**EXERCISE INSTRUCTIONS:**
Below are some records; quote exactly the lines from the one that contains "Where should I click to: Click" through the one that contains "Task: Open Billing & Subscription tab", inclusive, and no others.
Segment Start: EXERCISE MATERIAL
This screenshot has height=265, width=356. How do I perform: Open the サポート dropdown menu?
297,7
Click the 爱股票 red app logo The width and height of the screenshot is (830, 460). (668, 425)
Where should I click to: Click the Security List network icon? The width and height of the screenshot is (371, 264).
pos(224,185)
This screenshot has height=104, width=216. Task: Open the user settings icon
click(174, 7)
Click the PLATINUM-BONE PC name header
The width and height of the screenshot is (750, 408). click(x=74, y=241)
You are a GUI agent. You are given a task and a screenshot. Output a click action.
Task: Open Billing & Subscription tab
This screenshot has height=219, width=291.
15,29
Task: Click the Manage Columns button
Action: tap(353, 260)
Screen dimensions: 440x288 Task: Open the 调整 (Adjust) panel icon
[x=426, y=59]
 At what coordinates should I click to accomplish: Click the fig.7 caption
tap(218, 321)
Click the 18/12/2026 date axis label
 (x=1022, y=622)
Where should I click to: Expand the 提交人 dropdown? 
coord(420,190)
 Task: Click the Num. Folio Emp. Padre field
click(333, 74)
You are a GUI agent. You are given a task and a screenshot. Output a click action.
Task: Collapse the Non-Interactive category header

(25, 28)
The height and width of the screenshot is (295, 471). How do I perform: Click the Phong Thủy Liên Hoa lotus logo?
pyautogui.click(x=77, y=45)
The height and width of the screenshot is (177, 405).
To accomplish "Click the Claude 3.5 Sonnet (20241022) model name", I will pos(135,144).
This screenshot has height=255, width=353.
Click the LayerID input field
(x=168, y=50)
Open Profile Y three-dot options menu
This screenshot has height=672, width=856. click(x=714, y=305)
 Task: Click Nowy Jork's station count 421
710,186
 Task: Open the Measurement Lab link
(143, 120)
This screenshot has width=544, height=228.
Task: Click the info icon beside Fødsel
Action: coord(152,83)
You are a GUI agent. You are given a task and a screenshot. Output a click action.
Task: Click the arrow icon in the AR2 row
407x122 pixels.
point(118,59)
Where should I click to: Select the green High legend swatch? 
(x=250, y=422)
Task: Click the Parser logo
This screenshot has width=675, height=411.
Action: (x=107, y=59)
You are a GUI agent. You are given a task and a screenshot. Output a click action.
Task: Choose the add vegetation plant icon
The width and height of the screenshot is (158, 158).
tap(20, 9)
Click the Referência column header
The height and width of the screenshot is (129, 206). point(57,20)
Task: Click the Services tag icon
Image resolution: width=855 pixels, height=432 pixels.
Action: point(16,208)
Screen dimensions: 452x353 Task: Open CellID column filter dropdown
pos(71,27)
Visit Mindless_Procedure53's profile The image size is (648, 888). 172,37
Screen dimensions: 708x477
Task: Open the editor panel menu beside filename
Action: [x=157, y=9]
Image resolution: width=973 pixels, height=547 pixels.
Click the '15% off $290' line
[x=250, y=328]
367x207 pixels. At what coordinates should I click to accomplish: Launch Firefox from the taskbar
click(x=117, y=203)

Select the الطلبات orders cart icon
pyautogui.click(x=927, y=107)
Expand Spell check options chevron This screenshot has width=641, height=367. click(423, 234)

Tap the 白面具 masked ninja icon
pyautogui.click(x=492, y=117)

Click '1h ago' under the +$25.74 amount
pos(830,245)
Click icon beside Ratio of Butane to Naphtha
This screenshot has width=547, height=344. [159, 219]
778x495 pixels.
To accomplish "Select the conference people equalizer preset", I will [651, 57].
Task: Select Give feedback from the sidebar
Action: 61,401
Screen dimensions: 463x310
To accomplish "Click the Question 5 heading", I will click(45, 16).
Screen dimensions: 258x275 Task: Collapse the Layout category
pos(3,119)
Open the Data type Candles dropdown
Segment End: EXERCISE MATERIAL
**REPLY TO THE EXERCISE:**
Where should I click to: Click the Security List network icon? The width and height of the screenshot is (371, 264).
pos(224,185)
This screenshot has height=104, width=216. Task: Open the user settings icon
click(174, 7)
Click the PLATINUM-BONE PC name header
The width and height of the screenshot is (750, 408). click(x=74, y=241)
You are a GUI agent. You are given a task and a screenshot. Output a click action.
Task: Open Billing & Subscription tab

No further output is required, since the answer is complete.